Retype the listing that follows, exactly as written.
►
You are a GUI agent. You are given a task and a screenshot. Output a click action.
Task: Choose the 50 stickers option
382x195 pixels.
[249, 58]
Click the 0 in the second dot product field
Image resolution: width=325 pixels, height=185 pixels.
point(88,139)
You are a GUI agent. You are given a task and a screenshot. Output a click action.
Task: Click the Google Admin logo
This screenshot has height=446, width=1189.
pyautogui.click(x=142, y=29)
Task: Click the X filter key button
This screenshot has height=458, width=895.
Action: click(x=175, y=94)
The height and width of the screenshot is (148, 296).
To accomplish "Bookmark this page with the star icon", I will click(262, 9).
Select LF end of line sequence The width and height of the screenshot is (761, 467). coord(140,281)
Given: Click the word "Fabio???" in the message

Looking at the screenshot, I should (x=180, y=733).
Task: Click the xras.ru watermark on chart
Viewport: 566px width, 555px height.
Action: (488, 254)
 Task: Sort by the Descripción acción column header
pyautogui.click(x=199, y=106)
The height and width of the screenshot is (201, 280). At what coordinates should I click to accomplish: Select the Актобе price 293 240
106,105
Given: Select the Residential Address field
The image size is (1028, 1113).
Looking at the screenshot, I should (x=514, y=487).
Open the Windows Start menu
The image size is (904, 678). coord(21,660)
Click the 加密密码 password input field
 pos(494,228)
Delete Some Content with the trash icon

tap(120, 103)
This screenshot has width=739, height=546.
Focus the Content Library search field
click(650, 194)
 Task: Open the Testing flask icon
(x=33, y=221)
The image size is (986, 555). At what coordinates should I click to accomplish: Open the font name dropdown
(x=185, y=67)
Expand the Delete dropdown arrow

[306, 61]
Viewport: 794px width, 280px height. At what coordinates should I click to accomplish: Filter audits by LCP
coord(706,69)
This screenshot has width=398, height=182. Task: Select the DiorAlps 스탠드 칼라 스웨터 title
◄
[Task answer]
You are a GUI agent. You are given a task and a screenshot. Output a click action.
Task: Choose the 50 stickers option
382x195 pixels.
[249, 58]
Click the 0 in the second dot product field
Image resolution: width=325 pixels, height=185 pixels.
point(88,139)
You are a GUI agent. You are given a task and a screenshot. Output a click action.
Task: Click the Google Admin logo
This screenshot has height=446, width=1189.
pyautogui.click(x=142, y=29)
Task: Click the X filter key button
This screenshot has height=458, width=895.
Action: click(x=175, y=94)
The height and width of the screenshot is (148, 296).
To accomplish "Bookmark this page with the star icon", I will click(262, 9).
Select LF end of line sequence The width and height of the screenshot is (761, 467). coord(140,281)
Given: Click the word "Fabio???" in the message

Looking at the screenshot, I should (x=180, y=733).
Task: Click the xras.ru watermark on chart
Viewport: 566px width, 555px height.
Action: (488, 254)
 Task: Sort by the Descripción acción column header
pyautogui.click(x=199, y=106)
The height and width of the screenshot is (201, 280). At what coordinates should I click to accomplish: Select the Актобе price 293 240
106,105
Given: Select the Residential Address field
The image size is (1028, 1113).
Looking at the screenshot, I should (x=514, y=487).
Open the Windows Start menu
The image size is (904, 678). coord(21,660)
Click the 加密密码 password input field
 pos(494,228)
Delete Some Content with the trash icon

tap(120, 103)
This screenshot has width=739, height=546.
Focus the Content Library search field
click(650, 194)
 Task: Open the Testing flask icon
(x=33, y=221)
The image size is (986, 555). At what coordinates should I click to accomplish: Open the font name dropdown
(x=185, y=67)
Expand the Delete dropdown arrow

[306, 61]
Viewport: 794px width, 280px height. At what coordinates should I click to accomplish: Filter audits by LCP
coord(706,69)
This screenshot has width=398, height=182. Task: Select the DiorAlps 스탠드 칼라 스웨터 title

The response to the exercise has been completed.